IL GIARDINO DI ALBERT
Sabato 31 maggio 2014, ore 18:00
in replica domenica alle ore 10:35
Siamo scimmie che cercano di sopravvivere tra i grattacieli: questa la tesi di alcuni psicologi evoluzionisti, i quali partono dal presupposto che nella nostra testa alberghi un cervello fermo all’età della pietra, come se la selezione naturale ci avesse plasmato nel Pleistocene e poi abbandonato al nostro destino. Così che le preferenze sessuali, le scelte economiche, i gusti estetici, le mode e i successi letterari non sarebbero altro che adattamenti biologici. Ma è corretto richiamarsi a Darwin per difendere queste tesi?
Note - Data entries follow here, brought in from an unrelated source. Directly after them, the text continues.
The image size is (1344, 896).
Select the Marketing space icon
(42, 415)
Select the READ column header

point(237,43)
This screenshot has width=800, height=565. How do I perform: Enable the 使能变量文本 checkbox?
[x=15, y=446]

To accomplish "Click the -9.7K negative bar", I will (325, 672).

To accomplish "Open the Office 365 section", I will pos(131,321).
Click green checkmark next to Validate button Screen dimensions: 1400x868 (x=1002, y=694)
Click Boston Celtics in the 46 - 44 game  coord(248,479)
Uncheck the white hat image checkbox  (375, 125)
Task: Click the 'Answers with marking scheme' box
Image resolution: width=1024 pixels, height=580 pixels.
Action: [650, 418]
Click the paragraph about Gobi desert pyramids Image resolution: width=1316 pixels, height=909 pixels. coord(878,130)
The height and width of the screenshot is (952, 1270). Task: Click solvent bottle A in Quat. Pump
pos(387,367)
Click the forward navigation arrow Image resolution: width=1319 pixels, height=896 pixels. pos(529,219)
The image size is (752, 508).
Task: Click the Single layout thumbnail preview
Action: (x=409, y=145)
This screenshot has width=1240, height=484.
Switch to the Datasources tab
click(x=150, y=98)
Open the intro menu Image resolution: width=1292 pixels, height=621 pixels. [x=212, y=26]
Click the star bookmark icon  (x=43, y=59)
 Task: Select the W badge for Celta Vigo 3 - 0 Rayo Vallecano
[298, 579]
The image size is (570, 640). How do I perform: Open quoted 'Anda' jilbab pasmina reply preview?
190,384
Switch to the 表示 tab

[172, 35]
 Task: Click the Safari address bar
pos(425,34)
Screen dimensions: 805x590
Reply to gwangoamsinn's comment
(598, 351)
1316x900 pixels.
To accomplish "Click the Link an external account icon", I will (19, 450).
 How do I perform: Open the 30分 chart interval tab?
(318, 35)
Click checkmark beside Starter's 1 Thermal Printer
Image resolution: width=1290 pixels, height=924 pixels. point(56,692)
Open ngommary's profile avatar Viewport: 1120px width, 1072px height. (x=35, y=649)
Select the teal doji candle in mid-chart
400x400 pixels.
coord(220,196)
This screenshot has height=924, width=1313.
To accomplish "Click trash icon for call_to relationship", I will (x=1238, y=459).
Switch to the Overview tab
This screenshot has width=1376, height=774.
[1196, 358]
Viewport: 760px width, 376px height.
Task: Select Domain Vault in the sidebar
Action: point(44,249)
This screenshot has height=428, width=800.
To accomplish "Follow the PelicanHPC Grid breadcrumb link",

A smascherare con grande humor gli errori e le ovvietà della “psicologia evoluzionistica pop”, a volte davvero esilarante, giunge l’ultima pubblicazione di Telmo Pievani, filosofo della scienza, esperto di evoluzionismo e darwiniano al di sopra di ogni sospetto. In Evoluti e abbandonati. Sesso, politica, morale: Darwin spiega proprio tutto? (Einaudi 2014) Pievani propone un approccio alternativo e pluralista all'evoluzione dei comportamenti umani. Come ci spiegherà nel Giardino di Albert di sabato 31 maggio.